Valentines, Always... Marriage, Never

As St Valentine turns up to warm the cockles of our hearts once again, thoughts invariably turn to warm fluffy bunnies, doves cooing in harmony, flowers, chocolates and lots and lots of love. Which is all well and good... just as long as marriage doesn't figure anywhere in this lot.

As St Valentine turns up to warm the cockles of our hearts once again, thoughts invariably turn to warm fluffy bunnies, doves cooing in harmony, flowers, chocolates and lots and lots of love. Which is all well and good... just as long as marriage doesn't figure anywhere in this lot.

Now don't get me wrong. I'm all in favour of partnerships, I just think they should be based on a deep comradeship, harmony, chemistry, humour - NOT a contract stipulating that all these things stay intact long after the icing has melted on the wedding cake.

The rate of divorce in this country is currently a staggering 42%. That would seem that, of all those dreams so keenly shared and expressed in front of crowds of people in too-tight shoes and bored children, a good four out of ten are, basically, a fraud. Not intentionally, but a deception, nonetheless.

Not because they didn't have wonderful intentions at the time, but because they signed up to staying together, even if those intentions were tested by financial worry, changing interests, bedroom boredom or just... life.

So, instead of maintaining this ridiculous system forcing so many people retrospectively to defraud the church, each other and themselves by breaking a contract that had lifelong responsibilities, let's update the framework a little to something a bit more accommodating and reflective of 21st Century ideas.

One big argument for marriage still is the legal security it provides, when one partner falls ill, or dies, or has to move to another country - and this is the big battle cry for gay partnerships to be put on an equal footing with straight ones.

One devoted gay couple I know weren't able to move to the country of their choice because of this strange chasm in permits.
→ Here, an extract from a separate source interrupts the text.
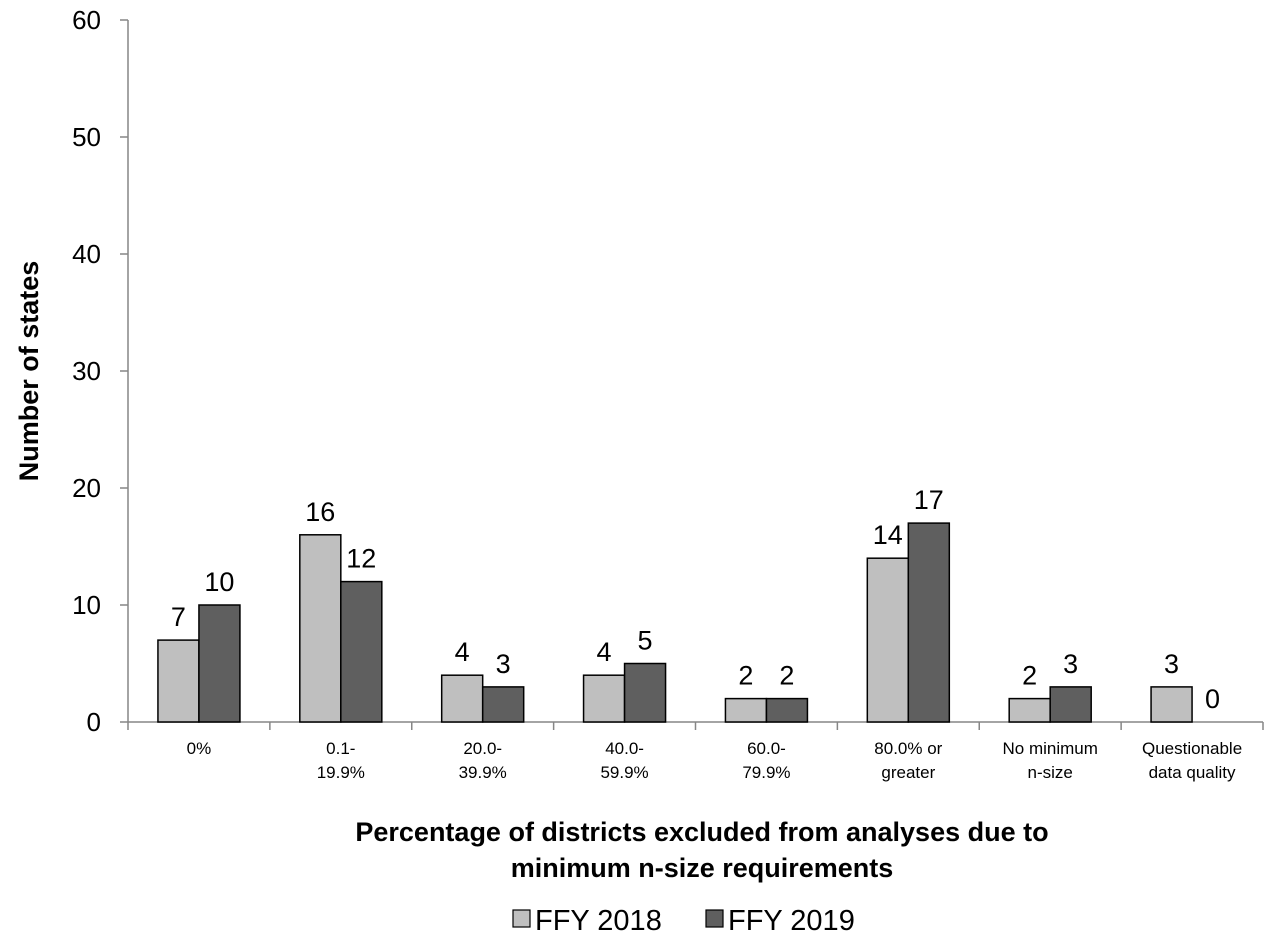 The image size is (1267, 940). Describe the element at coordinates (320, 512) in the screenshot. I see `data-label: 16` at that location.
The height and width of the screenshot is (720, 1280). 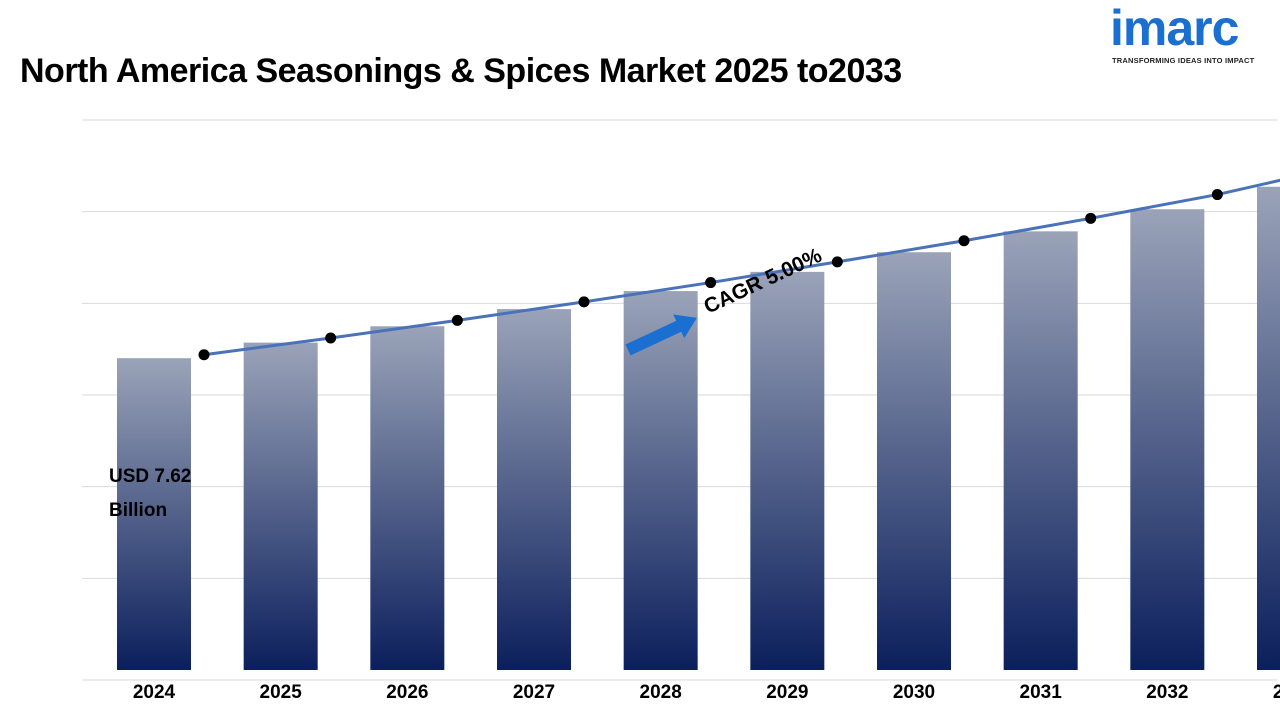 What do you see at coordinates (1268, 428) in the screenshot?
I see `bar-2033` at bounding box center [1268, 428].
A shocking display of inequity and discrimination, but this seems to me an argument for updating permissions, paperwork and visa forms for all partnerships - gay and straight - instead of trying to shoe-horn civil partnerships into the same category as the current out-of-date marital practices.

Why don't we all just have a nominated +1 for appropriate occasions - hospitals, holidays, wills, that we can move around like an extra party on our car insurance? It can be the same person for a week, or for life, but it can be as refreshed as the people we are within ourselves, or like to think we are.

The 58% who do make it along the rocky road post-marriage without offing to a solicitor have my admiration, but many also have my suspicion. The ones who are happy, I'm completely willing to believe, would be equally happy without the contract to keep them there, and I'm scared the ones who are unhappy are sitting it out through fear, laziness or, worst of all, not wanting to break the vows they made in honourable fashion on that happy, sunlit day when they were a person they no longer recognise in the photos.

Personally, if someone's going to stay with me, it would kill me to know, or ever to wonder, if it was because a yellowing piece of paper, curling up at the corners, tucked away in the drawer, inflicted on them a lifelong sense of duty and accountability they had long since stopped enjoying. Without this albatross in the room, at least I know it's because they still vaguely like me, think my joke (singular) is still funny, and my DVD collection tolerable. Happy Valentine's Day!